A centered interval tree IT₀ with secondary data structures can be defined as follows. The set S of intervals is stored in a balanced binary tree T_p, in which interval end points are stored in leaves. The T_p starts in the root r with range σ_r = [–∞, ∞] and repeatedly divides and distributes a node v′s range to its two children v_l and v_r. The dividing point x_v is used as search key for node v. The endpoints in the leaves of the subtree rooted at v fall in its range. The node v is the allocation node for an interval s (s is called v′s associated interval) if x_v ∈ s and x_p₍_v₎ ∉ s, where p(v) denotes the parent of v. The set S(v) consists of v′s associated intervals. Two secondary balanced search trees (BSTs) T_l(v) and T_r(v) store left and right endpoints of S(v), respectively. S = Y_v S(v) is the set of all intervals. We refer the reader to Cormen et al.²⁵ for more detail on basic interval tree and its variations. Note that interval tree is related to range tree that holds a list of points. Their difference and connection is beyond the scope of this paper and we refer the reader to the study by Lueker²⁶ for more detail.

In the rest of this paper, we let n be the total number of intervals.

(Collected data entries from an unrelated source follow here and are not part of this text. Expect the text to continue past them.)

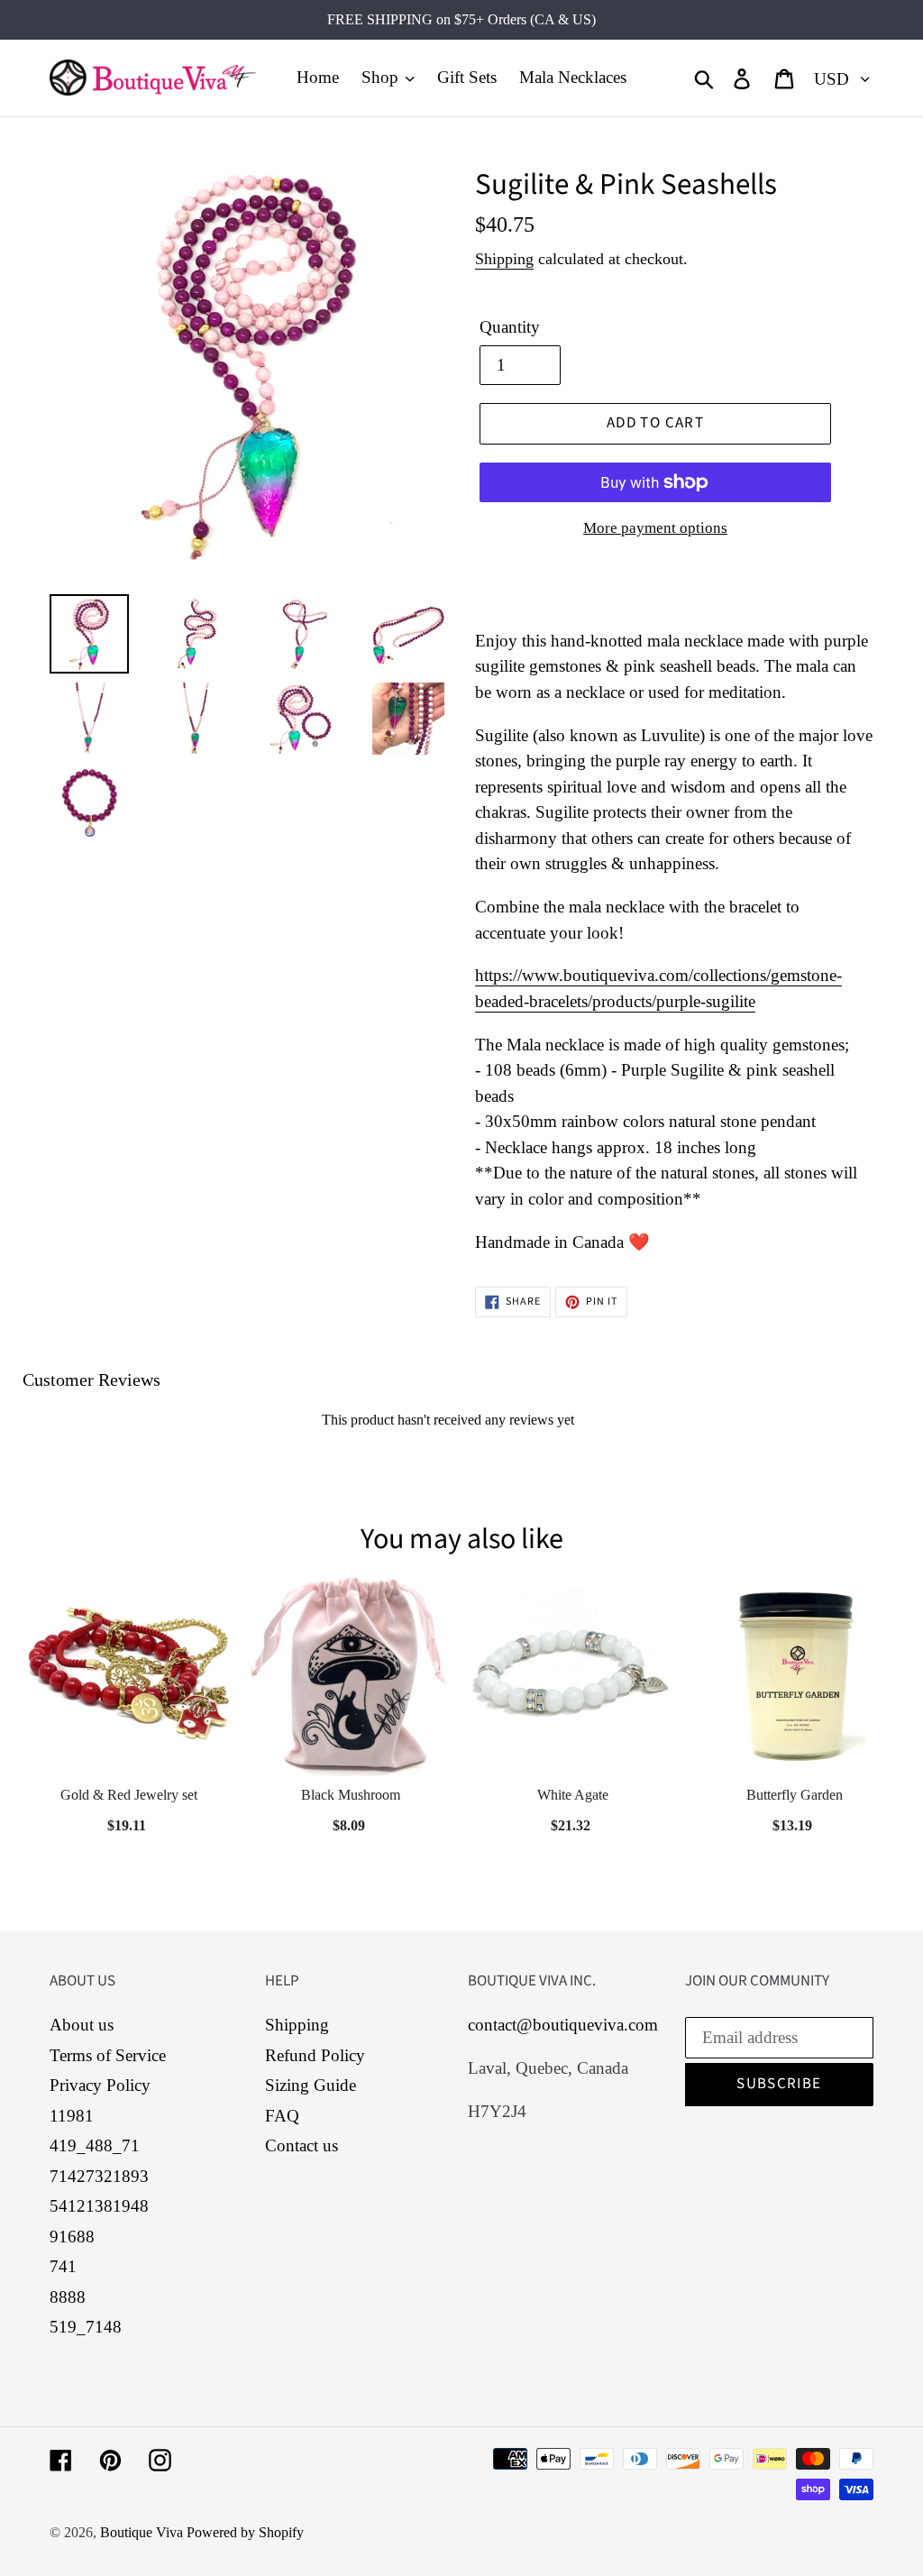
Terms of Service (108, 2055)
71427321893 (99, 2176)
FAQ (282, 2115)
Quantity (510, 326)
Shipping (504, 259)
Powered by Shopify (245, 2532)
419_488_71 (95, 2145)
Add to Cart (351, 1820)
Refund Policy (315, 2055)
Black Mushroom (350, 1794)
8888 (68, 2296)
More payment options (655, 527)
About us (82, 2024)
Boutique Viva (143, 2532)
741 (63, 2266)
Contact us (301, 2145)
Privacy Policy (100, 2085)
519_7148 (86, 2326)
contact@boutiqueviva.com (563, 2024)
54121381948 (99, 2205)
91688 (72, 2236)
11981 (72, 2115)
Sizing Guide (310, 2085)
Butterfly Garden (794, 1794)
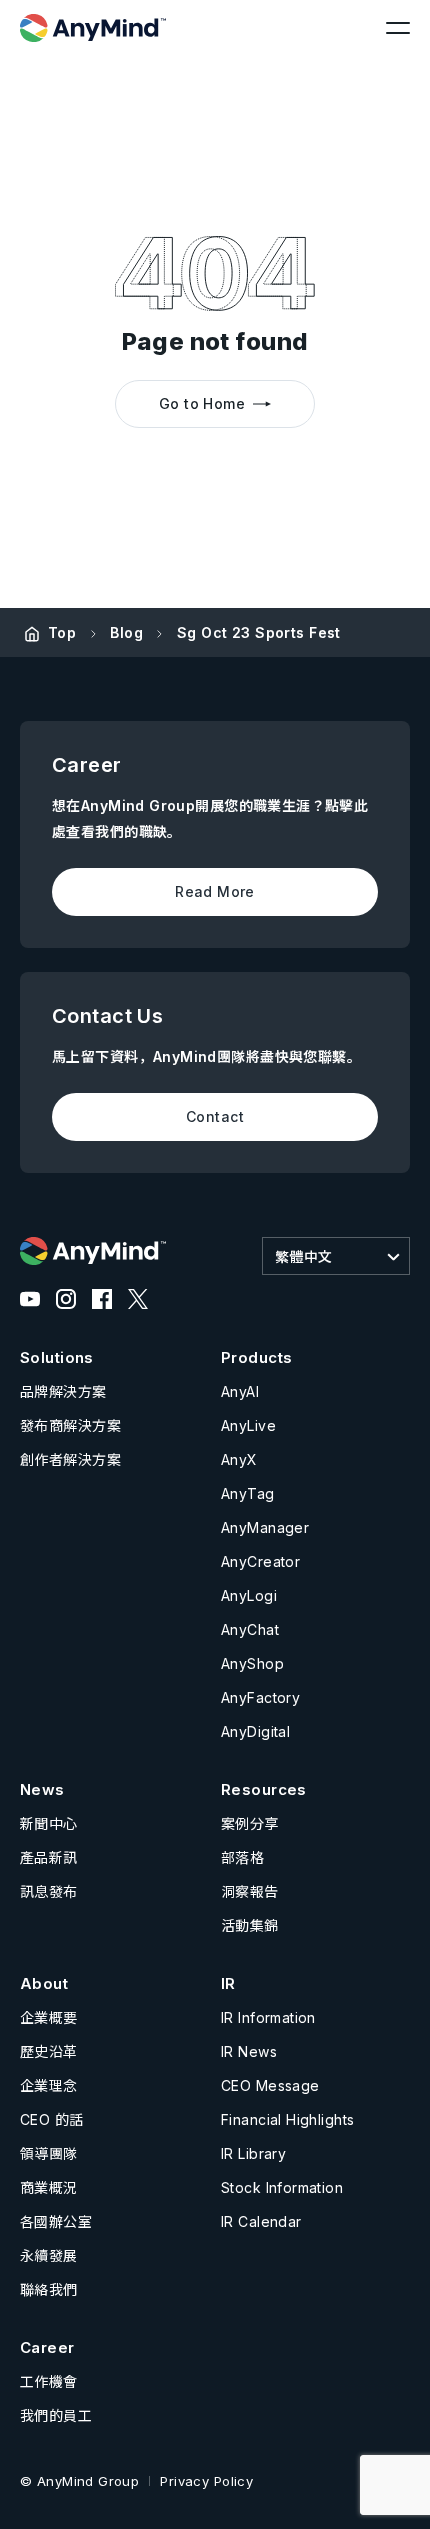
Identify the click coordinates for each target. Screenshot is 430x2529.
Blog (126, 632)
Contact (215, 1116)
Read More (215, 891)
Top (62, 632)
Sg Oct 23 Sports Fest (259, 632)
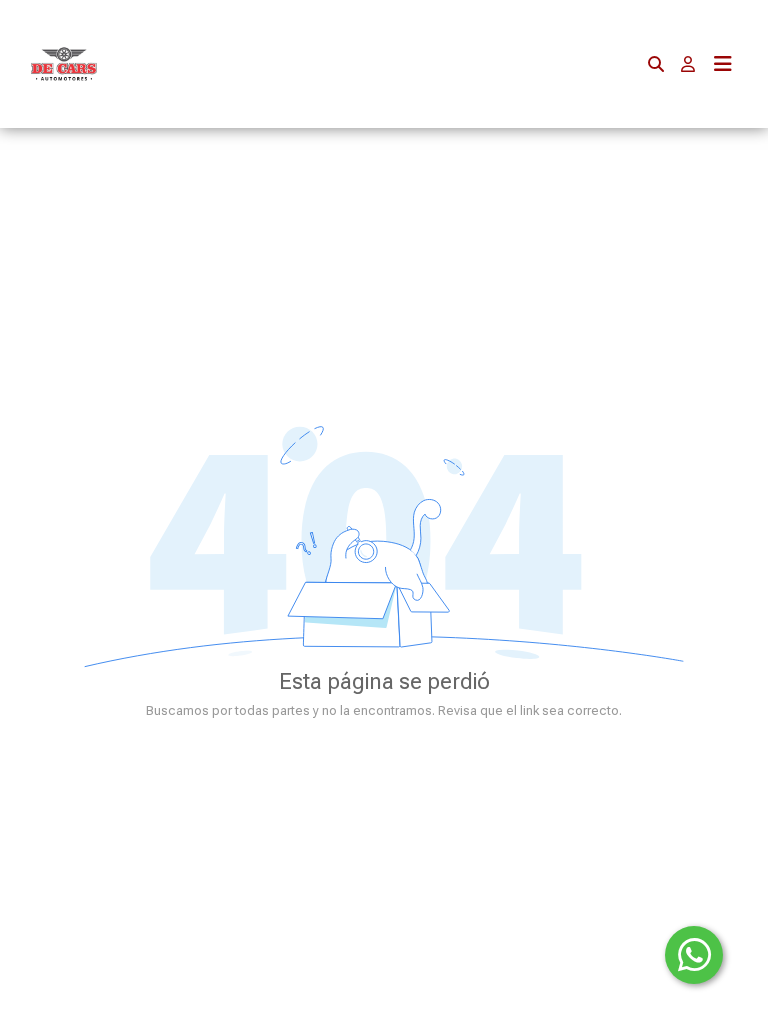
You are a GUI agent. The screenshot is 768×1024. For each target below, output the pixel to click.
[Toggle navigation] (723, 64)
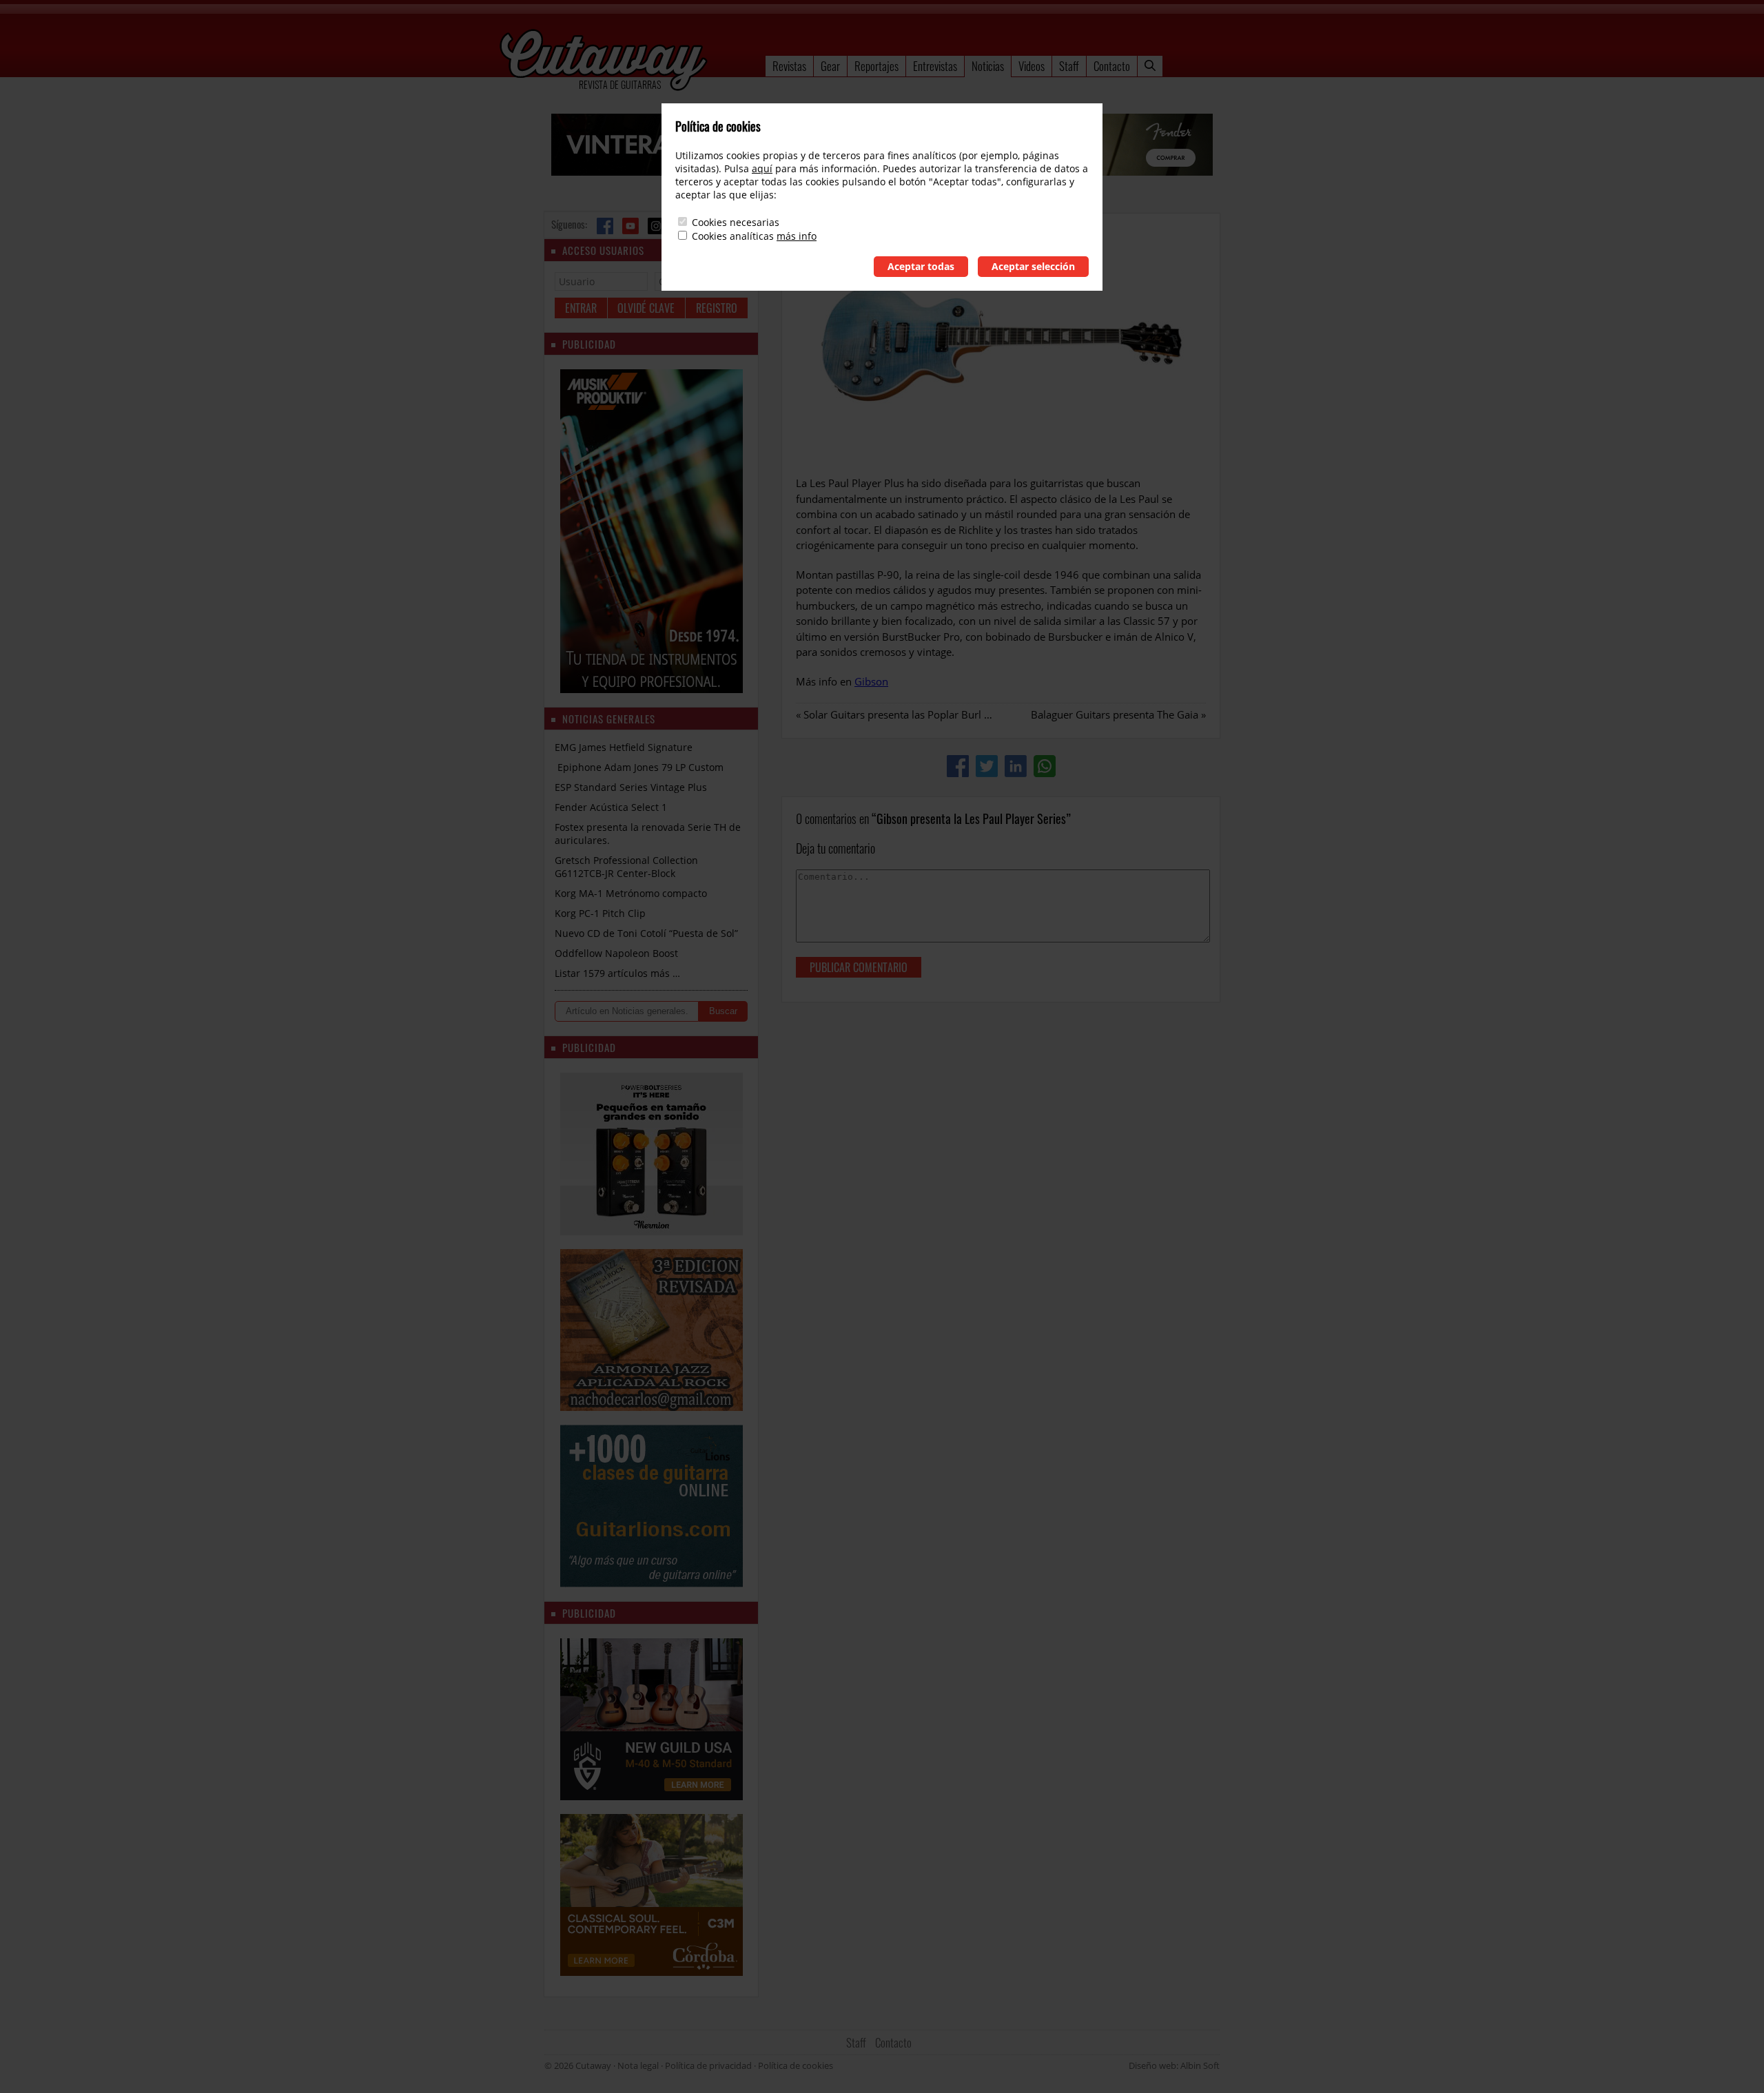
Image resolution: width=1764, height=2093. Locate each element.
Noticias (988, 65)
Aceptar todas (921, 266)
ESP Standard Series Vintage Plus (631, 787)
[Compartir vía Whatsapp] (1045, 766)
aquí (762, 168)
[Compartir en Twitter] (987, 766)
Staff (1069, 65)
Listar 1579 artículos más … (617, 973)
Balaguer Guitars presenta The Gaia (1114, 714)
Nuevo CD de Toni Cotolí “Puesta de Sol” (646, 933)
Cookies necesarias (735, 222)
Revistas (789, 65)
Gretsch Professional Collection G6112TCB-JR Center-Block (626, 867)
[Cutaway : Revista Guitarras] (604, 61)
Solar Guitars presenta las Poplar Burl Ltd (901, 714)
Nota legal (638, 2065)
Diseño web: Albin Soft (1174, 2065)
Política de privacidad (708, 2065)
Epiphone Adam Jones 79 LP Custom (639, 767)
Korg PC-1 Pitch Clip (600, 913)
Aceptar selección (1033, 266)
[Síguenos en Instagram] (656, 226)
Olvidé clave (646, 308)
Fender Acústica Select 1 (611, 807)
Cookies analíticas (733, 236)
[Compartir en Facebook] (958, 766)
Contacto (1112, 65)
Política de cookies (795, 2065)
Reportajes (876, 65)
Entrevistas (935, 65)
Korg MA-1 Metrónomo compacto (631, 893)
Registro (716, 308)
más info (797, 236)
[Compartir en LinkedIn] (1016, 766)
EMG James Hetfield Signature (624, 747)
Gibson (871, 681)
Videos (1031, 65)
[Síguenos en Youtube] (630, 226)
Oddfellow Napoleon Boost (616, 953)
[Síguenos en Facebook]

When inserting or deleting an interval s = [x, y] to the tree T_p, we first find the lowest common ancestor (lca) u of x and y and then update T_l(u) and T_r(u), taking O(log n) time. Considering possible rotation, an update takes O(log n) amortized time.²⁵ Amortized time is the time required to perform a sequence of operations averaged over all the operations performed.²⁵ It is also clear that stabbing-max query takes O(log² n) time, as the secondary trees of all nodes on the search path of q need to be searched. The data structure takes O(n) space. IT₀ runs stabbing-interval query on the overlap relation as follows. Let s = [x, y] be the query interval. Starting from root, for each node v visited, if x_v ∈[x, y], report all intervals in S(v). If x_v < x, descend to right child v_r of v. If x_v > y, descend to left child v_l of v. The query time is clearly O(log n + k).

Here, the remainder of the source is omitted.